** start of Source records **

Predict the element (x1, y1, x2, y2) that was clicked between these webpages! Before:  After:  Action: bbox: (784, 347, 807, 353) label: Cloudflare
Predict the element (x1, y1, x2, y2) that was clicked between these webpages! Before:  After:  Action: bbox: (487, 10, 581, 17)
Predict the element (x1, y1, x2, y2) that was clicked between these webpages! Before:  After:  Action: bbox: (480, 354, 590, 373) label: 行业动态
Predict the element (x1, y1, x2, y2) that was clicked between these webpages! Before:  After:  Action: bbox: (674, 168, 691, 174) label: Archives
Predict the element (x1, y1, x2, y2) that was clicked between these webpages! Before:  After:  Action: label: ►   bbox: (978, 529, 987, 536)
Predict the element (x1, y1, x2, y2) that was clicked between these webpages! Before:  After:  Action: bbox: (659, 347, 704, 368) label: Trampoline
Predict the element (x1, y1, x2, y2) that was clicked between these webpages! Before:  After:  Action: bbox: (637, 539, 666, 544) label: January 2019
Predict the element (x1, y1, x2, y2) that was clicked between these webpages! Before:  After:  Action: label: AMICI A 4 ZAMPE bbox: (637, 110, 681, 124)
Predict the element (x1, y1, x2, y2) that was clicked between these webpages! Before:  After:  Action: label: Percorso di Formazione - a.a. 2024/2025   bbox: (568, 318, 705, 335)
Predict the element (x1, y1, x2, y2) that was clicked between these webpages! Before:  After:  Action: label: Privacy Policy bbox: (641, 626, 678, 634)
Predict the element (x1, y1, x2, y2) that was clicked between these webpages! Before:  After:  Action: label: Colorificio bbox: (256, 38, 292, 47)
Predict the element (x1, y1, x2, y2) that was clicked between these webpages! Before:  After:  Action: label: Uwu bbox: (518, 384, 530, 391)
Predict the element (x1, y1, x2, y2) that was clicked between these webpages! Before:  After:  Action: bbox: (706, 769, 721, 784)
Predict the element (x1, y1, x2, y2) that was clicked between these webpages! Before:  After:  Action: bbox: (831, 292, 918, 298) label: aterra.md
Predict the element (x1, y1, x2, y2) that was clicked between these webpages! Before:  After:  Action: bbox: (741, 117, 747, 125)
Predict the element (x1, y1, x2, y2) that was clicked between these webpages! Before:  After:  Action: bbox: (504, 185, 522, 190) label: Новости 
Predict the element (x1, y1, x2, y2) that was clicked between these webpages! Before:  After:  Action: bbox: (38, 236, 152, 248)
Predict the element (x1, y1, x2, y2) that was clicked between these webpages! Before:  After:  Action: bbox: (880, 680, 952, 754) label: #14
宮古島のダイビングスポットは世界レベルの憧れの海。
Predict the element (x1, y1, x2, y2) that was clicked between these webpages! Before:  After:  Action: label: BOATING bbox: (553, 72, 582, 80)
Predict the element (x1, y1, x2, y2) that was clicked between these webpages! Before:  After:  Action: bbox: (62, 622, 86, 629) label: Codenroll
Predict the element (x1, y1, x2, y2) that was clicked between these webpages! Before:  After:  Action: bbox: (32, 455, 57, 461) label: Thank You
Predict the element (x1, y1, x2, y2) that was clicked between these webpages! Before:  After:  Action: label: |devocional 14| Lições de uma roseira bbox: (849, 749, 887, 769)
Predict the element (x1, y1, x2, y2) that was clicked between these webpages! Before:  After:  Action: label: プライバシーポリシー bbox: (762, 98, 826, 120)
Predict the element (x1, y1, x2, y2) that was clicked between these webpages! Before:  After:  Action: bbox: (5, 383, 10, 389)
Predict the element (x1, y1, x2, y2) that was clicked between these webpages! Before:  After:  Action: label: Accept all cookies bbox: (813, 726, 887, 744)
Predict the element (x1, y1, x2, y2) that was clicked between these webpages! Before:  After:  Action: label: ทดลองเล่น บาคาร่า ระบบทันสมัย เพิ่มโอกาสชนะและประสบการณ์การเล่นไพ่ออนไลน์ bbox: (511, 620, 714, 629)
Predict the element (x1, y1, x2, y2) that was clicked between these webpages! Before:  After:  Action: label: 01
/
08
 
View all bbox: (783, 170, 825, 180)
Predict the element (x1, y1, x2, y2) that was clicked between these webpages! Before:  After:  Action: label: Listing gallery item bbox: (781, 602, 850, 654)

** end of Source records **

● Problem requirements
Convert the lines above into a numbered list, leaving out any blank lines.

● Task result
1. Predict the element (x1, y1, x2, y2) that was clicked between these webpages! Before:  After:  Action: bbox: (784, 347, 807, 353) label: Cloudflare
2. Predict the element (x1, y1, x2, y2) that was clicked between these webpages! Before:  After:  Action: bbox: (487, 10, 581, 17)
3. Predict the element (x1, y1, x2, y2) that was clicked between these webpages! Before:  After:  Action: bbox: (480, 354, 590, 373) label: 行业动态
4. Predict the element (x1, y1, x2, y2) that was clicked between these webpages! Before:  After:  Action: bbox: (674, 168, 691, 174) label: Archives
5. Predict the element (x1, y1, x2, y2) that was clicked between these webpages! Before:  After:  Action: label: ►   bbox: (978, 529, 987, 536)
6. Predict the element (x1, y1, x2, y2) that was clicked between these webpages! Before:  After:  Action: bbox: (659, 347, 704, 368) label: Trampoline
7. Predict the element (x1, y1, x2, y2) that was clicked between these webpages! Before:  After:  Action: bbox: (637, 539, 666, 544) label: January 2019
8. Predict the element (x1, y1, x2, y2) that was clicked between these webpages! Before:  After:  Action: label: AMICI A 4 ZAMPE bbox: (637, 110, 681, 124)
9. Predict the element (x1, y1, x2, y2) that was clicked between these webpages! Before:  After:  Action: label: Percorso di Formazione - a.a. 2024/2025   bbox: (568, 318, 705, 335)
10. Predict the element (x1, y1, x2, y2) that was clicked between these webpages! Before:  After:  Action: label: Privacy Policy bbox: (641, 626, 678, 634)
11. Predict the element (x1, y1, x2, y2) that was clicked between these webpages! Before:  After:  Action: label: Colorificio bbox: (256, 38, 292, 47)
12. Predict the element (x1, y1, x2, y2) that was clicked between these webpages! Before:  After:  Action: label: Uwu bbox: (518, 384, 530, 391)
13. Predict the element (x1, y1, x2, y2) that was clicked between these webpages! Before:  After:  Action: bbox: (706, 769, 721, 784)
14. Predict the element (x1, y1, x2, y2) that was clicked between these webpages! Before:  After:  Action: bbox: (831, 292, 918, 298) label: aterra.md
15. Predict the element (x1, y1, x2, y2) that was clicked between these webpages! Before:  After:  Action: bbox: (741, 117, 747, 125)
16. Predict the element (x1, y1, x2, y2) that was clicked between these webpages! Before:  After:  Action: bbox: (504, 185, 522, 190) label: Новости 
17. Predict the element (x1, y1, x2, y2) that was clicked between these webpages! Before:  After:  Action: bbox: (38, 236, 152, 248)
18. Predict the element (x1, y1, x2, y2) that was clicked between these webpages! Before:  After:  Action: bbox: (880, 680, 952, 754) label: #14
19. 宮古島のダイビングスポットは世界レベルの憧れの海。
20. Predict the element (x1, y1, x2, y2) that was clicked between these webpages! Before:  After:  Action: label: BOATING bbox: (553, 72, 582, 80)
21. Predict the element (x1, y1, x2, y2) that was clicked between these webpages! Before:  After:  Action: bbox: (62, 622, 86, 629) label: Codenroll
22. Predict the element (x1, y1, x2, y2) that was clicked between these webpages! Before:  After:  Action: bbox: (32, 455, 57, 461) label: Thank You
23. Predict the element (x1, y1, x2, y2) that was clicked between these webpages! Before:  After:  Action: label: |devocional 14| Lições de uma roseira bbox: (849, 749, 887, 769)
24. Predict the element (x1, y1, x2, y2) that was clicked between these webpages! Before:  After:  Action: label: プライバシーポリシー bbox: (762, 98, 826, 120)
25. Predict the element (x1, y1, x2, y2) that was clicked between these webpages! Before:  After:  Action: bbox: (5, 383, 10, 389)
26. Predict the element (x1, y1, x2, y2) that was clicked between these webpages! Before:  After:  Action: label: Accept all cookies bbox: (813, 726, 887, 744)
27. Predict the element (x1, y1, x2, y2) that was clicked between these webpages! Before:  After:  Action: label: ทดลองเล่น บาคาร่า ระบบทันสมัย เพิ่มโอกาสชนะและประสบการณ์การเล่นไพ่ออนไลน์ bbox: (511, 620, 714, 629)
28. Predict the element (x1, y1, x2, y2) that was clicked between these webpages! Before:  After:  Action: label: 01
29. /
30. 08
31. View all bbox: (783, 170, 825, 180)
32. Predict the element (x1, y1, x2, y2) that was clicked between these webpages! Before:  After:  Action: label: Listing gallery item bbox: (781, 602, 850, 654)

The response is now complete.